C5 drummer and cyberphilosohack Adam Stewart on Zen in the Fen
Everything changes
Everything is connected
Pay attention
–Jane Hirshfield
This is my favourite quote, or haiku, and for me covers everything I need to know…how so?
The dredger (Komatsu PC210/LC Japan) appears in the photo as an isolated thing, and in your mind as an isolated thing, a tool to deal with the changing rivers that will no doubt burst their banks if the water rises too high. That river, from the sky, looks the same over many years, but it is not the same from one second to the next. And, the dredger is not the same, it is slightly worn out, has a sandwich pack on the dash, and a lower oil level.

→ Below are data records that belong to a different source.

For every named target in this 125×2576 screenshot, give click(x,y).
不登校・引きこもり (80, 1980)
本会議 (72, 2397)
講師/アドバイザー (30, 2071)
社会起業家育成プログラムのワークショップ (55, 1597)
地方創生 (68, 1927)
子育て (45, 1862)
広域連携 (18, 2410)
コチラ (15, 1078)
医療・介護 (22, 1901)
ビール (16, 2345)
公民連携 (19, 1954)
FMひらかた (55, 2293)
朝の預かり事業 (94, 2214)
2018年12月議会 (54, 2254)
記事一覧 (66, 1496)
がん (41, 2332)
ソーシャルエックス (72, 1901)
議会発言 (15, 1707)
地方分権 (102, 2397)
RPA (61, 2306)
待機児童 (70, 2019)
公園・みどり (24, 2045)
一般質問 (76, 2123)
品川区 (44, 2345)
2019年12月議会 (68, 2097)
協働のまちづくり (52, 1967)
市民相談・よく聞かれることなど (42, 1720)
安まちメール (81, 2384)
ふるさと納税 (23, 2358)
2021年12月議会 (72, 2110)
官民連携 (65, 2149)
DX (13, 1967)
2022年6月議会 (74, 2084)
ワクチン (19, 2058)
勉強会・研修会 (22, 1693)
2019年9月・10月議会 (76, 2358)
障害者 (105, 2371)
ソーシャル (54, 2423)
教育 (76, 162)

Is that dredger really separate from us and everything else in the Universe? It was built by somebody who bought food from a shop you may work at, who did a tax return you may have helped on, from metal that came into existence over thousands of years…the driver may have helped you cross the road, you may have built or fixed the bike they used to get to work, you may have helped administer their booster injection. This model has 3G mobile data, which means it is connected over invisible waves in the air, that same air that you breathe. Everything is connected.
Our tendency is to hold on to a fixed organised life and halt it from changing (you also may be striving toward another better fixed place to get away from the fixed place you think you are in – either way, you want stability), to see ourselves being separate from everything else, as special. And then bury ourselves away in that way of thinking, resisting paying attention to things that don’t quite hold us steady.
This is natural, what we are taught growing up in the west, and a part of our survival instinct, but ultimately leads to unhappiness when things change outside our control and affect us… because… everything changes and we are all connected to everything else, it is a fruitless task to hold it steady.
If you pay attention to the world and to what is going on inside you, you may notice something. You may “see” what I am saying above is true. And, you may “see” that your wrangling mind and emotions are out of control but do heavily influence your decisions and actions. The solution is to just pay attention, nothing more. For example, you may have troubling thoughts and emotions which when just simply observed, lose their power, their edge.
Anyhow, enough of all that… have a great holiday, if you get a chance, and don’t be too hard on yourself and others (throwing a hot coal at your enemy will burn your hand! – someone once said that).